The EDF Energy company in the U.K. launched a campaign called #PrettyCurious to encourage young women, ages 11 to 16, to go into the field of science. You read that correctly, the masterful PR people at EDF chose to call the campaign Pretty Curious. Because girls are pretty! And apparently they can be curious, too?
According to the BBC, the contest asked children “to think of ideas for a connected home bedroom product.” Citing “fairness” as a reason, the energy company later opened up the competition to all kids of all genders, but maintained that the competition was still targeted at girls.
But a boy won.
Because the boys always win. That’s the patriarchy for you!

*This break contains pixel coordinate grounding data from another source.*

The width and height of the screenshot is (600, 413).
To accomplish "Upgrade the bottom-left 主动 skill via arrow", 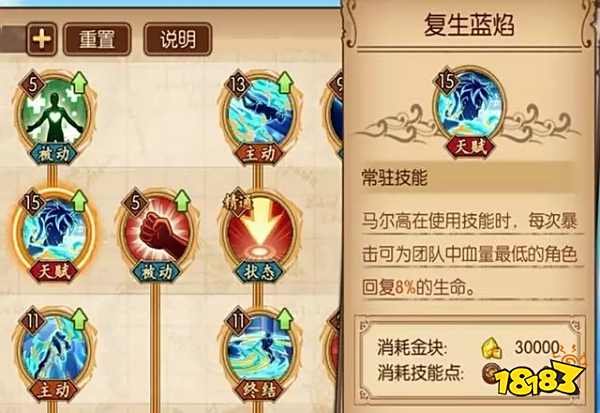I will [80, 319].
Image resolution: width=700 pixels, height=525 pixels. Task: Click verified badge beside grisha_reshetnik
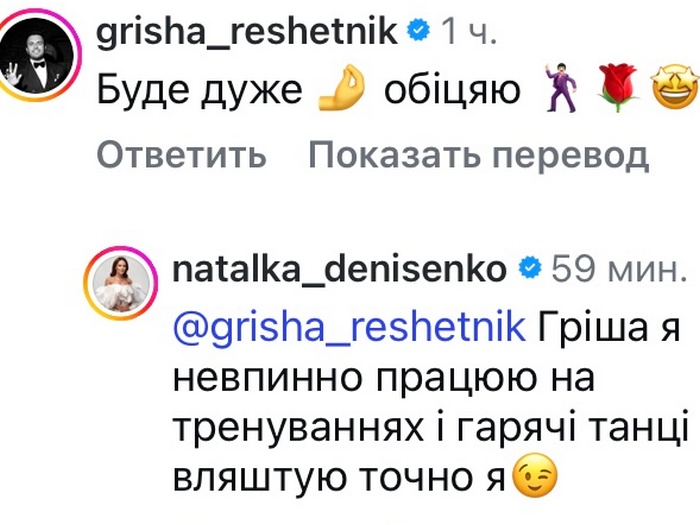tap(420, 33)
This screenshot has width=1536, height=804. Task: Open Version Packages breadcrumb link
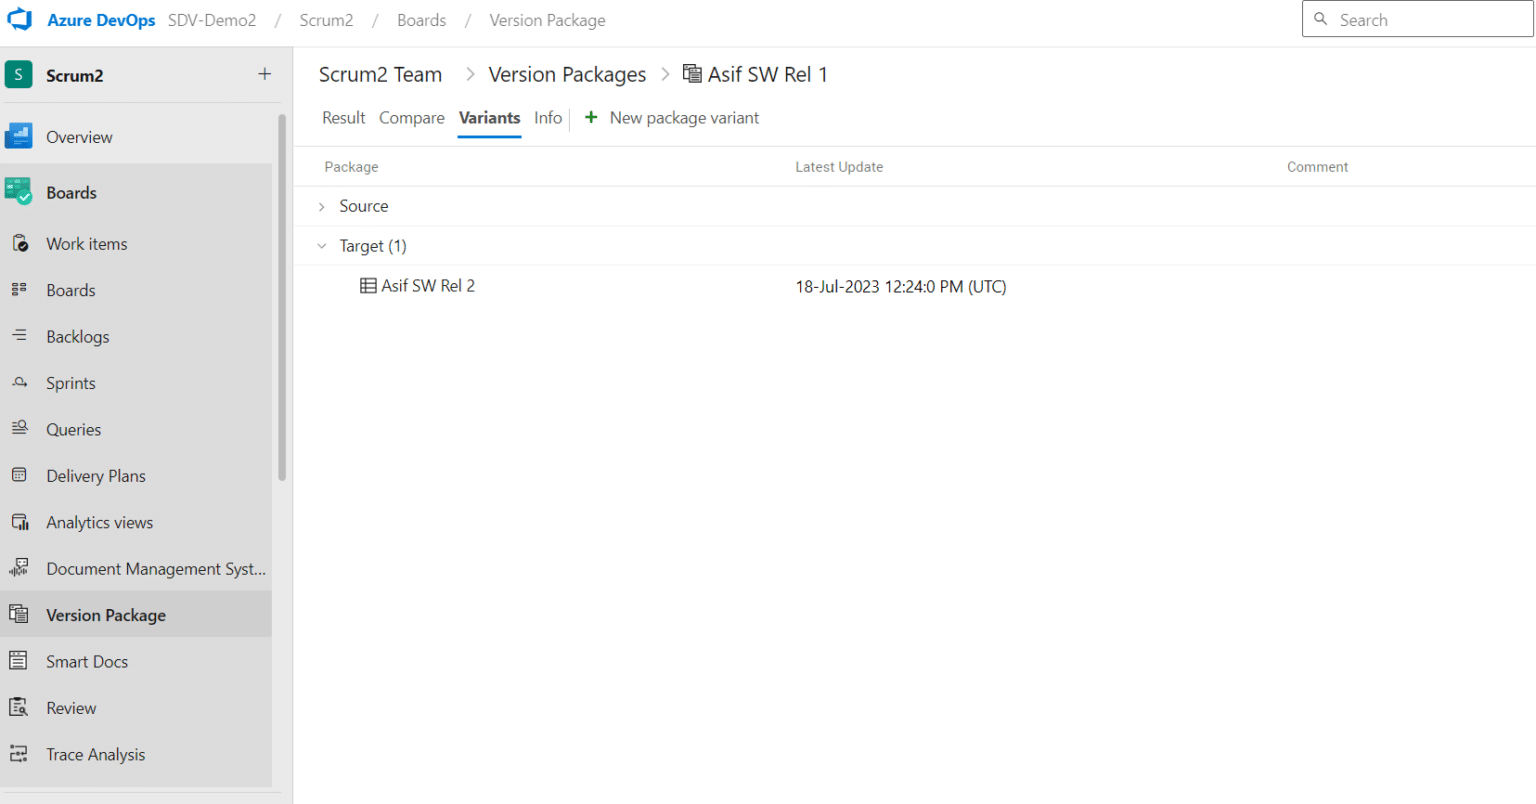point(567,75)
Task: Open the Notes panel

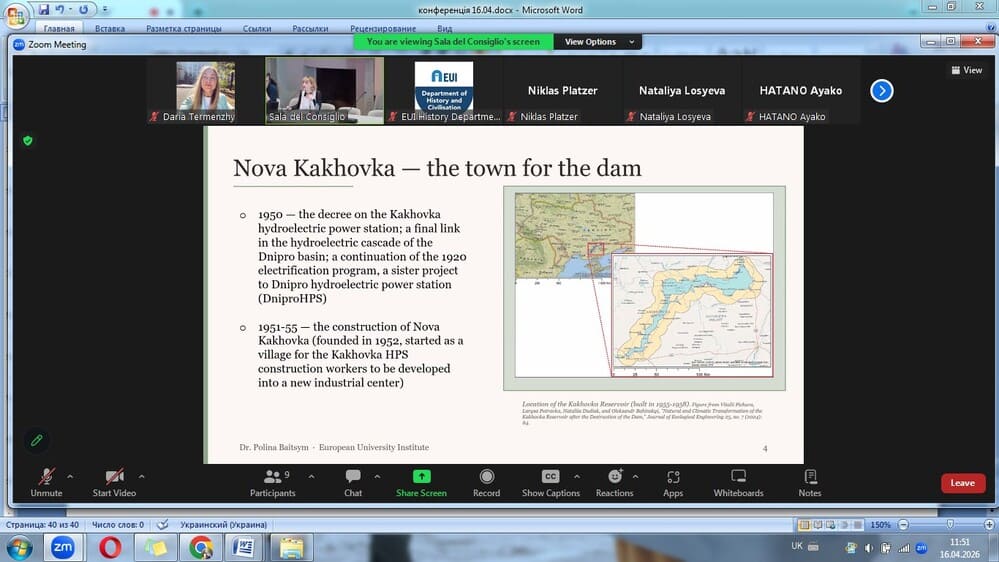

After judges chose five finalists, the public voted on the winner. And for some reason, the public chose Joshua’s video-game controller over Maegan’s smart fridge system, “which helps you minimise your food waste,” and Anna’s sleep-monitoring device.
Ada Lovelace Day founder Suw Charman-Anderson told the BBC that she was suspicious of the competition from the beginning because “EDF Energy chose to link appearance and interest in STEM through the title of their campaign, despite many people pointing out that it was demeaning to girls.”
Computer scientist Dr. Sue Black told the BBC, “It is taking me a bit of time to work out how this result will change girls’ perceptions of STEM.” I don’t anticipate Dr. Black will be able to end up working that out, because the competition merely reinforces commonly held stereotypes about girls in math and science.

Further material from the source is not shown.